_PROBLEM DETAILS_
Nothing left out, nothing added: return the full set of records.

_Stored items_
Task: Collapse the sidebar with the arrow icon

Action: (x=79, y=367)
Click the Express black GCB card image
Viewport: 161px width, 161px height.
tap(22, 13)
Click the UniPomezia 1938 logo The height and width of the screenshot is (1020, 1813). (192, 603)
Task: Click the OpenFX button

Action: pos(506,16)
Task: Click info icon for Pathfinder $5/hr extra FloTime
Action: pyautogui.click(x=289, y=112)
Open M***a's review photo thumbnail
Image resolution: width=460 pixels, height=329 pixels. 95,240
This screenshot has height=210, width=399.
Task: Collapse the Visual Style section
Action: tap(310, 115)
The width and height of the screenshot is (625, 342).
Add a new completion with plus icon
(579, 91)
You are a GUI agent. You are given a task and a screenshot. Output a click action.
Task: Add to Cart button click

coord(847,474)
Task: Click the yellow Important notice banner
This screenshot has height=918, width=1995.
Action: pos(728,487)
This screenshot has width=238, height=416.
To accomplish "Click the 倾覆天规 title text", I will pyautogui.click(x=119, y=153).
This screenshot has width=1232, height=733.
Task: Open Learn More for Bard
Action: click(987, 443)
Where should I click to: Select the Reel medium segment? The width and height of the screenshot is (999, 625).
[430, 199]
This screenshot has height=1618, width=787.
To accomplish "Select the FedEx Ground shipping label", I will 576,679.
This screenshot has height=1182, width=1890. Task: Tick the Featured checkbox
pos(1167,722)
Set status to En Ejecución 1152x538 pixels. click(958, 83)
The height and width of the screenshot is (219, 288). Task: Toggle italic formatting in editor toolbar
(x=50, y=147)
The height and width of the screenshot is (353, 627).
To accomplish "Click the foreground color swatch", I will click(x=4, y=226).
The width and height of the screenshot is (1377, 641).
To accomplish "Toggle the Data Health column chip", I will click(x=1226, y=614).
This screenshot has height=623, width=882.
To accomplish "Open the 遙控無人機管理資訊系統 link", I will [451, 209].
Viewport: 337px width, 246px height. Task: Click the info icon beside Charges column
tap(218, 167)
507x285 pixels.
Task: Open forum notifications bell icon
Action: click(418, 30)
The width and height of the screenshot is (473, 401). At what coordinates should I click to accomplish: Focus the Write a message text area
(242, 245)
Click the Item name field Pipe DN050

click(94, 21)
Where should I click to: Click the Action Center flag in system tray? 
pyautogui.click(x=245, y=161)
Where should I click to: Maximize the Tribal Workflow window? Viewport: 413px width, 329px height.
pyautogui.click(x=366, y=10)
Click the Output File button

_REPLY TO THE EXERCISE_
Task: Collapse the sidebar with the arrow icon

Action: (x=79, y=367)
Click the Express black GCB card image
Viewport: 161px width, 161px height.
tap(22, 13)
Click the UniPomezia 1938 logo The height and width of the screenshot is (1020, 1813). (192, 603)
Task: Click the OpenFX button

Action: pos(506,16)
Task: Click info icon for Pathfinder $5/hr extra FloTime
Action: pyautogui.click(x=289, y=112)
Open M***a's review photo thumbnail
Image resolution: width=460 pixels, height=329 pixels. 95,240
This screenshot has height=210, width=399.
Task: Collapse the Visual Style section
Action: tap(310, 115)
The width and height of the screenshot is (625, 342).
Add a new completion with plus icon
(579, 91)
You are a GUI agent. You are given a task and a screenshot. Output a click action.
Task: Add to Cart button click

coord(847,474)
Task: Click the yellow Important notice banner
This screenshot has height=918, width=1995.
Action: pos(728,487)
This screenshot has width=238, height=416.
To accomplish "Click the 倾覆天规 title text", I will pyautogui.click(x=119, y=153).
This screenshot has width=1232, height=733.
Task: Open Learn More for Bard
Action: click(987, 443)
Where should I click to: Select the Reel medium segment? The width and height of the screenshot is (999, 625).
[430, 199]
This screenshot has height=1618, width=787.
To accomplish "Select the FedEx Ground shipping label", I will 576,679.
This screenshot has height=1182, width=1890. Task: Tick the Featured checkbox
pos(1167,722)
Set status to En Ejecución 1152x538 pixels. click(958, 83)
The height and width of the screenshot is (219, 288). Task: Toggle italic formatting in editor toolbar
(x=50, y=147)
The height and width of the screenshot is (353, 627).
To accomplish "Click the foreground color swatch", I will click(x=4, y=226).
The width and height of the screenshot is (1377, 641).
To accomplish "Toggle the Data Health column chip", I will click(x=1226, y=614).
This screenshot has height=623, width=882.
To accomplish "Open the 遙控無人機管理資訊系統 link", I will [451, 209].
Viewport: 337px width, 246px height. Task: Click the info icon beside Charges column
tap(218, 167)
507x285 pixels.
Task: Open forum notifications bell icon
Action: click(418, 30)
The width and height of the screenshot is (473, 401). At what coordinates should I click to accomplish: Focus the Write a message text area
(242, 245)
Click the Item name field Pipe DN050

click(94, 21)
Where should I click to: Click the Action Center flag in system tray? 
pyautogui.click(x=245, y=161)
Where should I click to: Maximize the Tribal Workflow window? Viewport: 413px width, 329px height.
pyautogui.click(x=366, y=10)
Click the Output File button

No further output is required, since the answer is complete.